Search test library by skills or roles
⌘ K

Applied AI Engineer Job Description Template


Siddhartha Gunti Siddhartha Gunti

August 20, 2025


In today's tech-driven world, businesses are increasingly relying on Applied AI Engineers to harness the power of artificial intelligence and drive innovation. Applied AI Engineers design and implement AI solutions that address real-world challenges, making them invaluable assets for any forward-thinking organization.

To secure top talent in this field, it's crucial to pinpoint the skills and experience that align with your company's AI goals. Crafting a well-defined job description helps attract candidates who not only meet the requirements but are also passionate about AI's transformative potential.

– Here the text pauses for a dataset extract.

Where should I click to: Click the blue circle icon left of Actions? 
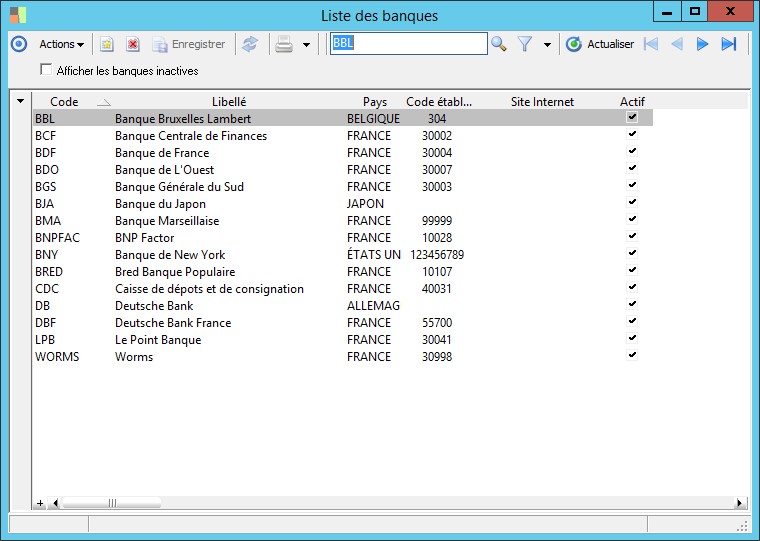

Discover how to create an effective Applied AI Engineer Job Description. We’ll also discuss best practices, provide a job description template, and explain how Adaface's skill tests can help you identify suitable Applied AI Engineers.

Table of contents

Elements to include in the Applied AI Engineer Job Description template
The importance of a good Applied AI Engineer job description
Download Applied AI Engineer job description template in multiple formats
Things to avoid when writing a job description for Applied AI Engineer role
What skills are important for Applied AI Engineer role?
Identify the best Applied AI Engineers for your open role
Applied AI Engineer Job Description FAQs

Elements to include in the Applied AI Engineer Job Description template

Applied AI Engineer Job Description Template/Brief

We are looking for an Applied AI Engineer to join our team and drive AI solutions. This role involves developing and deploying AI models to solve real-world problems and improve business processes. The ideal candidate should have strong skills in machine learning, data analysis, and AI model deployment.

Applied AI Engineer Job Profile

An Applied AI Engineer focuses on creating and implementing AI models to address specific business challenges. They work closely with cross-functional teams to integrate AI solutions into existing systems. This role requires proficiency in machine learning algorithms, programming, and data handling.

Reports To

The Applied AI Engineer reports to the Head of AI and Machine Learning.

Applied AI Engineer Responsibilities

  • Develop and deploy machine learning models for various applications.
  • Collaborate with data scientists and engineers to design AI solutions.
  • Analyze large datasets to extract meaningful insights and patterns.
  • Optimize and fine-tune AI models for better performance.
  • Integrate AI models into existing software systems and workflows.
  • Monitor and maintain AI systems to ensure reliability and performance.
  • Stay updated with the latest advancements in AI and machine learning.
  • Prepare technical documentation and reports for AI projects.
  • Assist in the evaluation and selection of AI tools and frameworks.

Applied AI Engineer Requirements & Skills

  • Experience in developing and deploying machine learning models.
  • Proficiency in programming languages like Python or R.
  • Strong understanding of data structures, algorithms, and statistics.
  • Experience with machine learning frameworks like TensorFlow or PyTorch.
  • Knowledge of data processing and visualization tools.
  • Excellent problem-solving and analytical skills.
  • Ability to work collaboratively in a team environment.
  • Bachelor’s or Master’s degree in Computer Science, AI, or related field.
  • Good communication skills to explain complex AI concepts.

The importance of a good Applied AI Engineer job description

In today's fast-paced job market, candidates often spend limited time reading job descriptions. With countless opportunities to explore, it's common for them to glance through postings quickly.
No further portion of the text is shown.